There are no words evil enough, no images graphic enough, no imagination sick enough, to possibly depict what our grandmothers and grandfathers, brothers and sisters, sons and daughters, infants and unborn children, endured at the claws of their murderers.

Six million Jews were murdered for one reason and one reason only. Because they were Jews. To our enemies, it didn't matter if the Jew cared that he or she was Jewish. It didn't matter if the person was the most assimilated or the most religious. A Jew was a Jew was a Jew.

Our enemies were able to rip off beards, torch skin, brand arms, pull teeth, and gas bodies. But they were not able to penetrate minds, hearts, souls and spirits. The Jewish neshamah was never diminished and only strengthened.

Remarkably, perhaps miraculously, there were Jews who clung to the Torah--the moral and legal code that has instructed our lives since Sinai--throughout their ordeal. In the ghettos, in the concentration camps, in the midst of the death marches, they continued to refer to the Torah for guidance, posing questions to their rabbis and spiritual leaders. From practical to moral to philosophical, the questions demonstrate the faith these martyrs had in their Creator, and the length they went to fulfill His will.

Most of the questions and responses were never recorded, and of what was, virtually all was lost in the rubble and the ashes. Fortunately, a few precious volumes survived, testament to what our people endured.

[One such work is Rabbi Ephraim Oshry's Responsa from the Holocaust. Click here to read excerpts from this amazing document.]

These Jews cared to know what they should do or not do, according to the Torah. When the world made no sense, they still sought to ensure that their actions, their words and their thoughts were pure and holy. When the world ignored G-d and His commandments, they determined that they would not.

◆ Data block ◆
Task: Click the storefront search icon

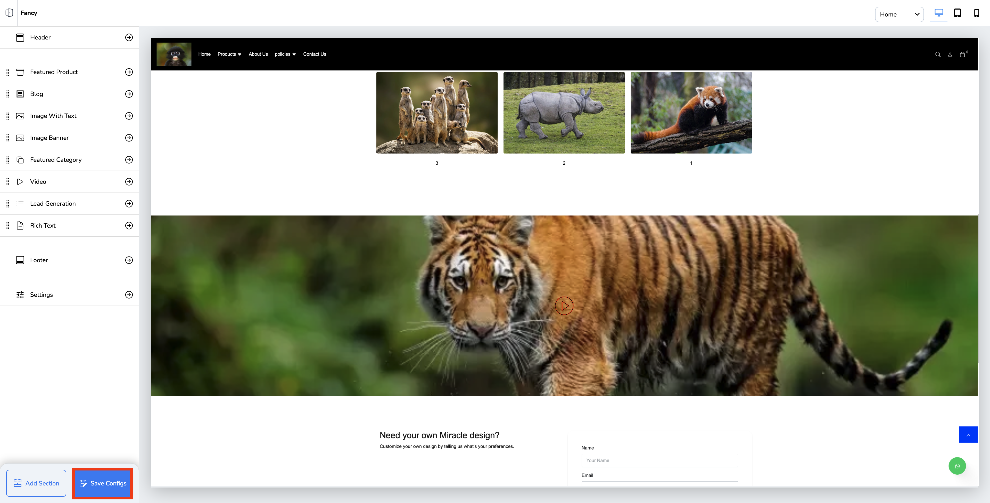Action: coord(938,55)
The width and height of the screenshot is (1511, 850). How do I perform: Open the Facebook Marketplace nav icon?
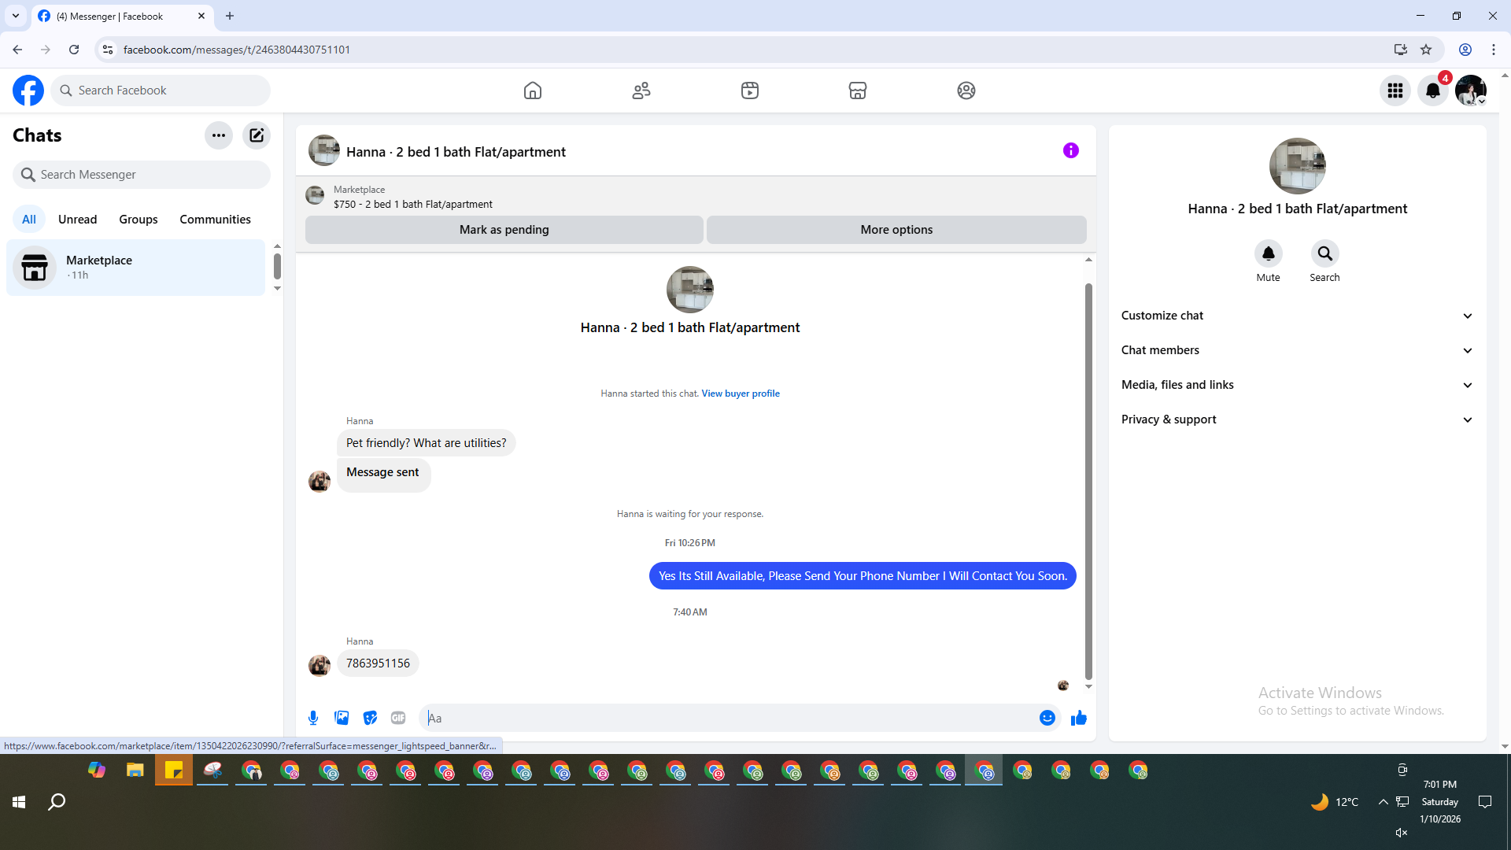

◆ Stated exercise 1 ◆
Translate this sentence from the Holocaust passage into Spanish: "Six million Jews were murdered for one reason and one reason only."
◆ Stated exercise 2 ◆
Answer these from the Holocaust passage, please:
(a) What four things does it say the enemies were not able to penetrate?
(b) How does it describe the Torah?
(c) According to it, what happened to virtually all of the questions and responses that were recorded?
◆ Stated exercise 3 ◆
Write the next paragraph of the Holocaust passage, picking up after its final sentence.

◆ Result 1 ◆
Seis millones de judíos fueron asesinados por una sola razón y nada más que una.

◆ Result 2 ◆
(a) Minds, hearts, souls and spirits.
(b) As the moral and legal code that has instructed "our lives" since Sinai.
(c) They were lost in the rubble and the ashes.

◆ Result 3 ◆
Reading these questions and answers, one is struck by the sensitivity, the caring and the thoughtfulness of the responses. But perhaps even more remarkable than the answers themselves is the very fact that the questions were ever asked, and the way in which these precious souls seem to see nothing "heroic" in the fact that they're asking them, regarding themselves simply as Jews living as Jews.

A woman in the ghetto who had just given birth wanted to know if she could circumcise her newborn baby boy before the eighth day, since she feared he would not live even a week. This loving mother wanted to ensure that at least he die a circumcised Jew.

People asked whether or not they should recite blessings over food when the food was not kosher, or if they could recite the morning prayers before the sun came up since it was the only time they wouldn't be noticed.

A very sick man who was told that he was too weak to fast Yom Kippur, and thus forbidden to do so according to Torah law, begged to know if he could nonetheless refrain from eating. Though he had been completely non-observant his entire life, he wanted to die knowing he had fasted for his final Yom Kippur.

A father needed to know if he was permitted to save his only son, slated for certain death, through bribery, when he knew that if his child was saved, another innocent child would be taken in his place.

A mother asked if she could painlessly kill her own baby, since the next day they were coming to take all the children, and would either throw her three-month-old daughter off a rooftop or directly into the fire.

There were Jews who asked for the most proper wording, and then carefully practiced reciting and memorizing the blessing which is recited as one is being murdered al kiddush hashem, sanctifying G-d's name.

These questions were not answered on the basis of personal opinion or feeling. These Jews wanted to know what Torah law had to say on these matters, and it was the rabbis' duty to find the answers. This was not the first time these questions had been asked or answered. We are a people who have known much suffering and persecution. And we are a people who have always wanted to do what was right, what was holy, regardless of our circumstances.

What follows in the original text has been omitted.